Three to six months of “nutrient therapy” to treat something that, as far as I can tell, hasn’t been identified as a medical condition?
Update, 19th August
I contacted Dr Kaslow to ask for references to the research that supports the statements on his website. His reply is quoted, in full, below:
Contact the Pfeiffer Institute.
I’ve decided to write back to see if he will clarify a few points for me.

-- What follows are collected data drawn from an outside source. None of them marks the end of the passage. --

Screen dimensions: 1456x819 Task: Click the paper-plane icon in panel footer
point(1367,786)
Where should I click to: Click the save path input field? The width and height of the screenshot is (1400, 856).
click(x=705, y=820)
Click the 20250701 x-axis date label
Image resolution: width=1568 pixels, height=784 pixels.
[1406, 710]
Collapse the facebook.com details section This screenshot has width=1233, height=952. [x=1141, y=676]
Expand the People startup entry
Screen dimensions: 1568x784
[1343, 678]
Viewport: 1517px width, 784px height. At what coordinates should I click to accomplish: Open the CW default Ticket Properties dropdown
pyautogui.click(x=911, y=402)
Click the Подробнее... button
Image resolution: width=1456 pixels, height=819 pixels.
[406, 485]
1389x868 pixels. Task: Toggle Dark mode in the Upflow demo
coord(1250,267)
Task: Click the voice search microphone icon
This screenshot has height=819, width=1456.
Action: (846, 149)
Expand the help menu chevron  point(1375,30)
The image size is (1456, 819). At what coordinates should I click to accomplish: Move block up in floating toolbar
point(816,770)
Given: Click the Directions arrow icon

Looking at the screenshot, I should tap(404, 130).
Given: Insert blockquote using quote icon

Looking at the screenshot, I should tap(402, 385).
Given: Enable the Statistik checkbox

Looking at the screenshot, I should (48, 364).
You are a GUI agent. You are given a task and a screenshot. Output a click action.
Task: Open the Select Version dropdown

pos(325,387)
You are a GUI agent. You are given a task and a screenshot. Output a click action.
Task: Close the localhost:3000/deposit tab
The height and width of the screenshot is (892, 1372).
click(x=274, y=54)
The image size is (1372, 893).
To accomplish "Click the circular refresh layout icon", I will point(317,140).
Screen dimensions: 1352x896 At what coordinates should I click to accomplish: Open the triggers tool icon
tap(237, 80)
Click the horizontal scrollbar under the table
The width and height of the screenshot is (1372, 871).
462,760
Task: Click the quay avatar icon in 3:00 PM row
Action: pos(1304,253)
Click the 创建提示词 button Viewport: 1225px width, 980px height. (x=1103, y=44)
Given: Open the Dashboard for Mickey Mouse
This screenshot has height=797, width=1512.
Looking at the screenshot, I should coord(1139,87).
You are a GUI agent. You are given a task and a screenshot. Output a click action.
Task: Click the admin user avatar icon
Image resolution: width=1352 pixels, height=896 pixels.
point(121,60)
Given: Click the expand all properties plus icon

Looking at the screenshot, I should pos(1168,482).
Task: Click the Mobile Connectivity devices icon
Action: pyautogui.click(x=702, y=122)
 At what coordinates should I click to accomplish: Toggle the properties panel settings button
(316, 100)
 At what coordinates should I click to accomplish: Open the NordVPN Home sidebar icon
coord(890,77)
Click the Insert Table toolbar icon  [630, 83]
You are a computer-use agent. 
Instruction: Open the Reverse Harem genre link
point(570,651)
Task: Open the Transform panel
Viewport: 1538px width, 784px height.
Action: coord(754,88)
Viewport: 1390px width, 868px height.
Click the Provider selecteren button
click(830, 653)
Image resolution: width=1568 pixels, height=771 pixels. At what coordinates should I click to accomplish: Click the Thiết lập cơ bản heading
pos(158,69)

I’ve also contacted the Pfeiffer Treatment Center at the Health Research Institute (which appears to be the proper name for what is sometimes known as the Pfeiffer Institute). This is the organisation I contacted in 2009 and never received a reply from. Here’s the auto-reply I got:
We regret to inform you that the Pfeiffer Treatment Center will no longer be providing patient care. While this news is disappointing, we are pleased to inform you that the HRI Pharmacy remains open and will continue to serve your compounding prescription needs.
I shan’t hold my breath.
*Just a note here to point out that this range includes supplements “based on the work of Linus Pauling in addressing elevated lipoprotein (a) and homocysteine levels”. I believe there is some controversy as to whether homocysteine is actually a risk factor or a false surrogate end point. Potter et al concluded that their findings supported the hypothesis that homocysteine “is a marker for renal impairment rather than an independent cardiovascular risk factor”. See also this paper (“short-term treatment with B-vitamins is associated with increased FMD, long-term homocysteine-lowering did not significantly improve FMD or CIMT in people with a history of stroke”) and Effect of Homocysteine Lowering on Mortality and Vascular Disease in Advanced Chronic Kidney Disease and End-stage Renal Disease: supplements did lower homocysteine levels, but there was no significant effect on mortality, no significant effects were demonstrated for secondary outcomes or adverse events, and “the composite of MI, stroke, and amputations plus mortality (P = .85), time to dialysis (P = .38), and time to thrombosis in hemodialysis patients (P = .97) did not differ between the vitamin and placebo groups”. [Link] More recent papers here (homocysteine and inflammatory biomarkers appear to enhance the degree of affected arteries and so the severity of coronary artery disease), here (results indicated that tHcy and Lp(a) levels were possibly atherogenic risk factors independent of conventional risk factors), and here (vitamin B treatment showed no beneficial effect on the angiographic progression of coronary artery disease, and the post hoc analyses suggested that folic acid/vitamin B(12) treatment might promote more rapid progression).